For one, Wilson's formula isn't really meant to be used quite like this. It takes a rating and the sample size (the number of reviews), and outputs a confidence interval. And a confidence interval basically says that “We are some% sure that the score is between x and y”. If you increase the % of how sure you are, the distance between x and y also increases, and vice versa. But to get a single rating, it's not quite okay to just take the lower bound of that interval.
Secondly, because of what was mentioned in the last paragraph, it always gives us a lower rating than the original. This is clearly the incorrect behaviour, as something that just came out and gets a single negative review will be marked as having a score of 0%. Meanwhile, an established terrible game can have 10 positive and 500 negative reviews, and it will rank higher. This is also the reason why one of the two rules I listed was that all ratings should be biased towards the average.
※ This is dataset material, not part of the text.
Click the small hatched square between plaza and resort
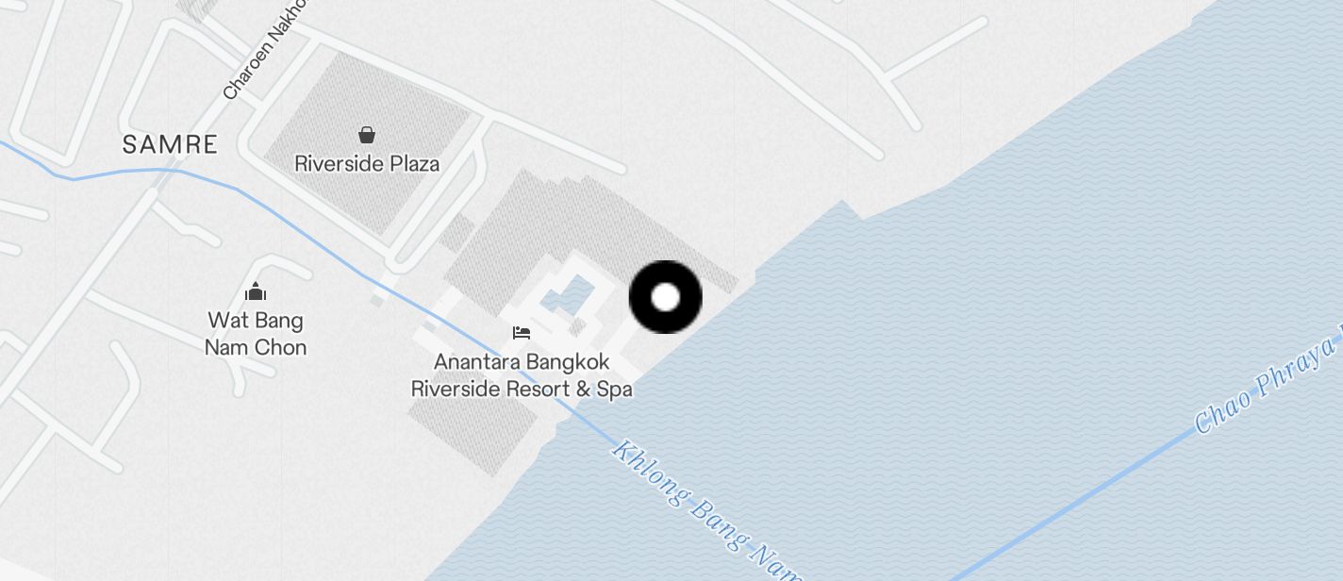The height and width of the screenshot is (581, 1343). pyautogui.click(x=456, y=234)
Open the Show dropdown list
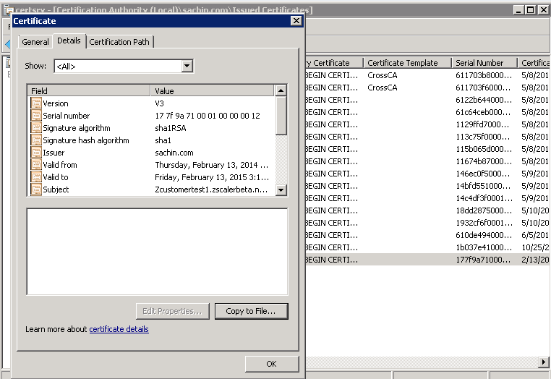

Finally, while Wilson's formula probably gives us a more “precise” rating, so to say, it's not necessarily what we want to see. There's a lot of mathematics behind why what it does is correct, while the previously mentioned numbers of 2 and 10 that I picked for my formula were rather arbitrary. Still, I selected them so that the result would also account for the high number of reviews when assigning a good score. It's why you'll probably notice a lot less games with a low review count among the top games than before.
I think that's important because a game that is very popular and very highly rated should be ranked higher than a game that isn't as popular and is also very highly rated. Not because we can be more certain that this rating is indeed correct, but because you, as a random person who has yet to try that game, will more probably like it if a lot of other people have liked it as well — if it's not a niche game. And I think this aspect is definitely important and should be accounted for when trying to represent an entire game with just a single number.
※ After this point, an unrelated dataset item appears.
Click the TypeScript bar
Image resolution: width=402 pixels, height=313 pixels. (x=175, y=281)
SteamDB site uses this new algorithm on all of its pages now, you can find it on top rated games, and as a new addition, browser extension now also displays SteamDB rating on Steam Store game pages. You can also find reference implementations in PHP and JavaScript below.
EDIT, September 2018: Games with less than 500 votes in total will show an ❓ unverified icon to signal that there's not enough certainty in the rating.
One important note: SteamDB rating is calculated from all purchase type reviews, whereas Steam only uses Steam purchases.
PHP implementation
function GetRating( $positiveVotes, $negativeVotes ) {
$totalVotes = $positiveVotes + $negativeVotes;
$average = $positiveVotes / $totalVotes;
$score = $average - ( $average - 0.5 ) * 2 ** -log10( $totalVotes + 1 );
return $score * 100;
}
JavaScript implementation
function GetRating( positiveVotes, negativeVotes ) {
const totalVotes = positiveVotes + negativeVotes;
const average = positiveVotes / totalVotes;
const score = average - ( average - 0.5 ) * Math.pow( 2, -Math.log10( totalVotes + 1 ) );
return score * 100;
}
This post and formula provided above are dedicated to the public domain. Reference implementations are available under the MIT license. Feel free to use it anywhere for any purpose.